The study has several limitations. As an initiative study, we chose to study CHD patients with less severe conditions. The different hemodynamic effects of sevoflurane and ketamine might be more significant in large-sized ventricular septal defect or cyanotic CHD, which warrants further study. Hemodynamic measurements prior to sevoflurane and ketamine administration were not provided. Therefore, alterations in patient hemodynamics during anesthetic induction were not fully depicted. This is because it is impossible to place an arterial catheter without sedation in children. Nonetheless, our study was conducted with randomization and tight control of the study protocol in both the groups. Our results of comparison between the 2 agents during the entire course of anesthetic induction and intubation were considered valid. The differences observed in our study between the 2 groups may be confounded by the fact that the 2 anesthetic induction agents, inhaled sevoflurane and intramuscular ketamine, are eliminated with different kinetics, sevoflurane is fast and ketamine slow. But our study aimed to compare the 2 anesthetic induction regimen and their ongoing effects on hemodynamics during the entire period of induction and intubation, rather than just the 2 drugs when administered. There is concern that after inhalation of 100% oxygen the intracardiac shunting can be substantially different with parallel influence caused by the different hemodynamic effects of anesthetics.
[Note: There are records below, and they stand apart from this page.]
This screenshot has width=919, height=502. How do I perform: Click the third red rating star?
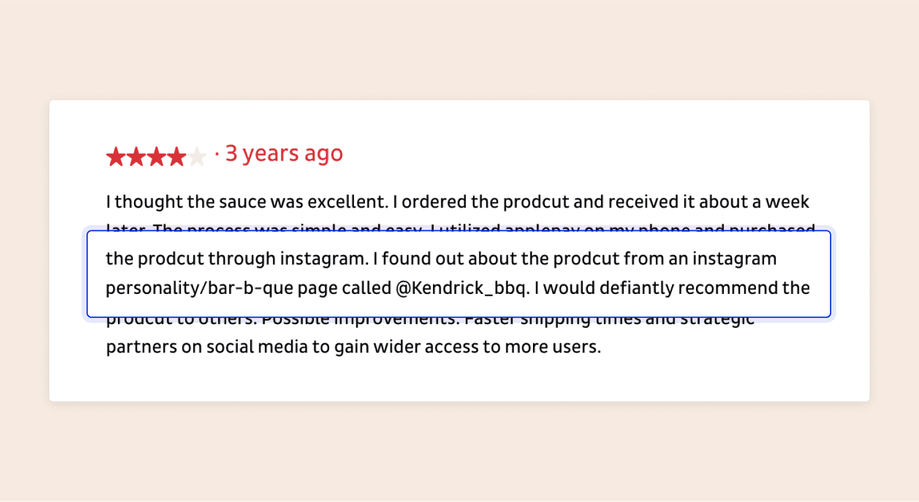point(156,157)
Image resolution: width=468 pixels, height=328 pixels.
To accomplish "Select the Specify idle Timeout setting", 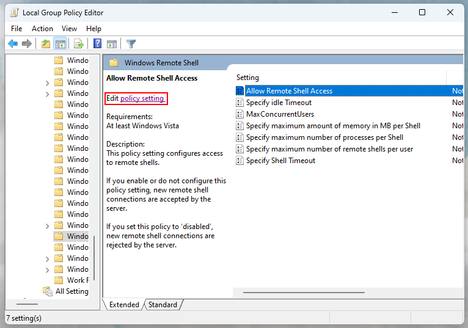I will (x=279, y=103).
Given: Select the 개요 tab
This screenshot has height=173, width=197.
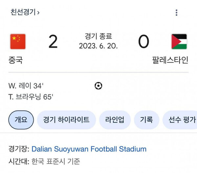Looking at the screenshot, I should 21,120.
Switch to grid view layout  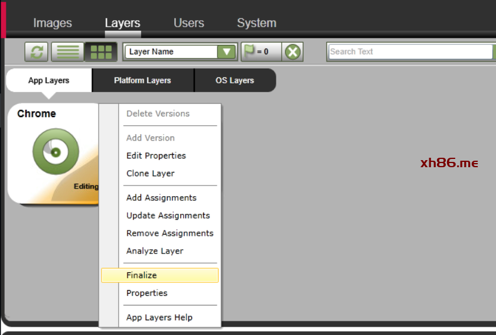coord(100,52)
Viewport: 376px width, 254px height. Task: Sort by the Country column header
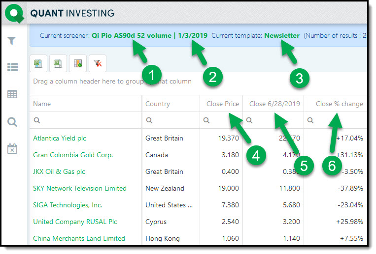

Nevertheless, a previous study[ found sevoflurane administered with 100% oxygen did not change systemic and pulmonary blood flow ratio. PRAM device has limitations in itself, there have been some concerns of some factors that might limit the reliability of PRAM in pediatric patients, such as location of arterial catheter, an over-or under-damping signal from arterial transducer.[ We used fast flush test to preclude artifacts exit. Consequently none of our patients were excluded from the study due to artificial arterial pressure contours, potentially due to special arterial properties in children.

Conclusion

PRAM provides direct measurements of hemodynamics in children undergoing cardiac surgery. This advanced technique helps to reveal that ketamine, as compared with sevoflurane, exerts unfavorable effects on systemic hemodynamics and myocardial energetics in children with ventricular septal defect during anesthetic induction. This finding indicates sevoflurane may be a good alternative anesthetic to facilitate intravenous anesthetic induction and intubation in children undergoing cardiac surgery.